- Problem:
Among the records below, find the line that has "Nouveau Casino En Ligne (1022, 1468)"; from there, give the lines again exactly, and stop after the line that has "Krach boursier (1171, 860)".

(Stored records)
__________
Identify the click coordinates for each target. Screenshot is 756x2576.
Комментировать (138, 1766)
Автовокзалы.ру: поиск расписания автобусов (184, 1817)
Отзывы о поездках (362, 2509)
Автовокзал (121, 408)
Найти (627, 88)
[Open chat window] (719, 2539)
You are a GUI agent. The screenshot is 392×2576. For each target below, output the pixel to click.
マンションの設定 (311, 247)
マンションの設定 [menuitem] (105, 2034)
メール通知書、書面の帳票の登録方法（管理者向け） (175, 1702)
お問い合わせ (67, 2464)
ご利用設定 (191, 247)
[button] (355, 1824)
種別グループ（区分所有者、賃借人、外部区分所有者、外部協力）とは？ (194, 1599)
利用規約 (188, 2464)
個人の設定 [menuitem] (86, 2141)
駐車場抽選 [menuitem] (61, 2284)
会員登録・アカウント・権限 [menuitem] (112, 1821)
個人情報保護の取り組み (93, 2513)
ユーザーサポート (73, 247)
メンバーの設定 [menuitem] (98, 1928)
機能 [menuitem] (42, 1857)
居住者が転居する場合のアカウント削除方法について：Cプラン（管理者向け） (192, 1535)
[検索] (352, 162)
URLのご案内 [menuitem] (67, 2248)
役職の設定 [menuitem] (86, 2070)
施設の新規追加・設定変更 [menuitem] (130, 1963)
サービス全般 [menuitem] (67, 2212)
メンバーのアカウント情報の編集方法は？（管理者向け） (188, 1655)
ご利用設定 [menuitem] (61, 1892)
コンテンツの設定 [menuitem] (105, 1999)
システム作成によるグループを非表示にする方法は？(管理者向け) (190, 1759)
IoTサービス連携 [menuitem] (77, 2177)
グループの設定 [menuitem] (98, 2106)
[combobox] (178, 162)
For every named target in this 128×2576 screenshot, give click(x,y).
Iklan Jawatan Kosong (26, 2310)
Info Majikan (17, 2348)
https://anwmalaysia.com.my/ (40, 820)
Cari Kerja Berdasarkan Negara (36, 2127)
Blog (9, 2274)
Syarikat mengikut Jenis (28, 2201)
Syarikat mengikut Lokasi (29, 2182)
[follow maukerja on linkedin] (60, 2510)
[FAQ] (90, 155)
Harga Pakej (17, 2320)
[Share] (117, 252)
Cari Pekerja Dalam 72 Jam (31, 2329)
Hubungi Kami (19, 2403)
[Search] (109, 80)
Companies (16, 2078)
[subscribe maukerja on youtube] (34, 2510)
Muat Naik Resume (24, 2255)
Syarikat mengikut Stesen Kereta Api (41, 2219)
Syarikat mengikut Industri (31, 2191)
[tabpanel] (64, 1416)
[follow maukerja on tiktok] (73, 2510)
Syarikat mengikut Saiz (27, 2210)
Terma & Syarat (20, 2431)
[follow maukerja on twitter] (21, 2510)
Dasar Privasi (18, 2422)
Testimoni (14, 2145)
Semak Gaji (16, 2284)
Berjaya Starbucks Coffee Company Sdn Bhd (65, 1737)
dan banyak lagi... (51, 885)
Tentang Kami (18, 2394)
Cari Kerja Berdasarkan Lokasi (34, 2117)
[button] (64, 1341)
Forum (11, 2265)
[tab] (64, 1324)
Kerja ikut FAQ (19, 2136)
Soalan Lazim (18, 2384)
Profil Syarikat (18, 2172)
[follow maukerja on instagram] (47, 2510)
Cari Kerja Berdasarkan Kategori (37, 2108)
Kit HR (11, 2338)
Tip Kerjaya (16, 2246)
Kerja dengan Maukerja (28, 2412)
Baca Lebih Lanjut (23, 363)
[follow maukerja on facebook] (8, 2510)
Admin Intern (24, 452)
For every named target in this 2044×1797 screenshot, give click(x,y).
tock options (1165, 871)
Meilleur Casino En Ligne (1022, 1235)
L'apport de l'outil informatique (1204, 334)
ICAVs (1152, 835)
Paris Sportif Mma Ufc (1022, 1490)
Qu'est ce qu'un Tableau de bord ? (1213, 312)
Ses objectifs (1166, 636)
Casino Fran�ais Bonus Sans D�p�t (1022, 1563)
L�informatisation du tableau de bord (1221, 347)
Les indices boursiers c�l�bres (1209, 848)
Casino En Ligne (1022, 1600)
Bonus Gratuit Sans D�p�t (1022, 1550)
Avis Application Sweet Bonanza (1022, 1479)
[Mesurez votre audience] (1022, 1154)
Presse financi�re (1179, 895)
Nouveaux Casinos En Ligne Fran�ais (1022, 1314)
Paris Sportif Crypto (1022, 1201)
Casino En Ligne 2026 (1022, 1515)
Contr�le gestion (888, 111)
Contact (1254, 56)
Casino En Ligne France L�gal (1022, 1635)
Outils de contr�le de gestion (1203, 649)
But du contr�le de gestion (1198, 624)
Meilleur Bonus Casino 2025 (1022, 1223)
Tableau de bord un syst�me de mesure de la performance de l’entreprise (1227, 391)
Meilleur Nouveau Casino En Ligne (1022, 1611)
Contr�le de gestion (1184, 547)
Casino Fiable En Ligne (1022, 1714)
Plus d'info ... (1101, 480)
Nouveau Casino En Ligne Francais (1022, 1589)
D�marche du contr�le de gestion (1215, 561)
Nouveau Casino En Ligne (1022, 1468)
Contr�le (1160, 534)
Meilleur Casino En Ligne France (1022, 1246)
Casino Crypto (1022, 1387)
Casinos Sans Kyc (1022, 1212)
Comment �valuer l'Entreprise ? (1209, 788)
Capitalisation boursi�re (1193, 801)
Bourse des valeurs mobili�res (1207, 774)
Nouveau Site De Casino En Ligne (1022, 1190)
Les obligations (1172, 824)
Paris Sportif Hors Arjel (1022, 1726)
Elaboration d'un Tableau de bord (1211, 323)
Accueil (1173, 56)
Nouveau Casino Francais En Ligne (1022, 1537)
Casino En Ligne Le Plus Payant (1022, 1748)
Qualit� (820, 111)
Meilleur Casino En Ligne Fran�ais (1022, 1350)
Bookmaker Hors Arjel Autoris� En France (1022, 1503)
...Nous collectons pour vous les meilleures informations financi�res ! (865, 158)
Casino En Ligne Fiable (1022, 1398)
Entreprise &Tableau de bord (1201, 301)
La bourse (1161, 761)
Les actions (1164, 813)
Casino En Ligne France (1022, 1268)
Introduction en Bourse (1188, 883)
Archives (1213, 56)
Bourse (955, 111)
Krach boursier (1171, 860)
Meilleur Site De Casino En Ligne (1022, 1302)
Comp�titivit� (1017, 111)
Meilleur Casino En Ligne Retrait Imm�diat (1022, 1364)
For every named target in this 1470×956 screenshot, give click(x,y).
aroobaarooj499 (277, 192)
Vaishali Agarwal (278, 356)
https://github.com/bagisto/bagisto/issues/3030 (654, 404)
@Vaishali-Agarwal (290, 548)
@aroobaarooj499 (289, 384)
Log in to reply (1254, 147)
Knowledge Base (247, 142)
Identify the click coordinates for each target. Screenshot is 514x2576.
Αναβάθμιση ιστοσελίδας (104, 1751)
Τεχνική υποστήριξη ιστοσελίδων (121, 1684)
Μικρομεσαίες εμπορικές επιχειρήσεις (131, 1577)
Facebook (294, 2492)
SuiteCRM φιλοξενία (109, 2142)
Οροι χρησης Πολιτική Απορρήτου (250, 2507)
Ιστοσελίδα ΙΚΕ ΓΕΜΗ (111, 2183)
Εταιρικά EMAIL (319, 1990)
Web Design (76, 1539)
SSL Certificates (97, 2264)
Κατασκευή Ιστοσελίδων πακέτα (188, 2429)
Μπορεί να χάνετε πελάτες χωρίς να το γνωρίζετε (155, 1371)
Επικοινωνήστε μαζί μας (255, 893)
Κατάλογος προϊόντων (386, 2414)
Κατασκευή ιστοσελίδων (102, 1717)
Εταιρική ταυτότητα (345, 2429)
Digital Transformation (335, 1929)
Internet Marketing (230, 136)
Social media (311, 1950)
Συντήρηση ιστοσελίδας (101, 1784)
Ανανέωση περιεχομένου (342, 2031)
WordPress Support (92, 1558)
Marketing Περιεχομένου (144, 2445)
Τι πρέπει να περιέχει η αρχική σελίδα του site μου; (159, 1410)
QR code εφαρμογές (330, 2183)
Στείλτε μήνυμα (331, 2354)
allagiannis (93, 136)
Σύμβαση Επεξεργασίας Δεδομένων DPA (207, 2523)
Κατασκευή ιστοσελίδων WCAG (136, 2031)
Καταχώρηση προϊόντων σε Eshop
__________
- Response area:
Nouveau Casino En Ligne (1022, 1468)
Contr�le (1160, 534)
Meilleur Casino En Ligne France (1022, 1246)
Casino Crypto (1022, 1387)
Casinos Sans Kyc (1022, 1212)
Comment �valuer l'Entreprise ? (1209, 788)
Capitalisation boursi�re (1193, 801)
Bourse des valeurs mobili�res (1207, 774)
Nouveau Site De Casino En Ligne (1022, 1190)
Les obligations (1172, 824)
Paris Sportif Hors Arjel (1022, 1726)
Elaboration d'un Tableau de bord (1211, 323)
Accueil (1173, 56)
Nouveau Casino Francais En Ligne (1022, 1537)
Casino En Ligne Le Plus Payant (1022, 1748)
Qualit� (820, 111)
Meilleur Casino En Ligne Fran�ais (1022, 1350)
Bookmaker Hors Arjel Autoris� En France (1022, 1503)
...Nous collectons pour vous les meilleures informations financi�res ! (865, 158)
Casino En Ligne Fiable (1022, 1398)
Entreprise &Tableau de bord (1201, 301)
La bourse (1161, 761)
Les actions (1164, 813)
Casino En Ligne France (1022, 1268)
Introduction en Bourse (1188, 883)
Archives (1213, 56)
Bourse (955, 111)
Krach boursier (1171, 860)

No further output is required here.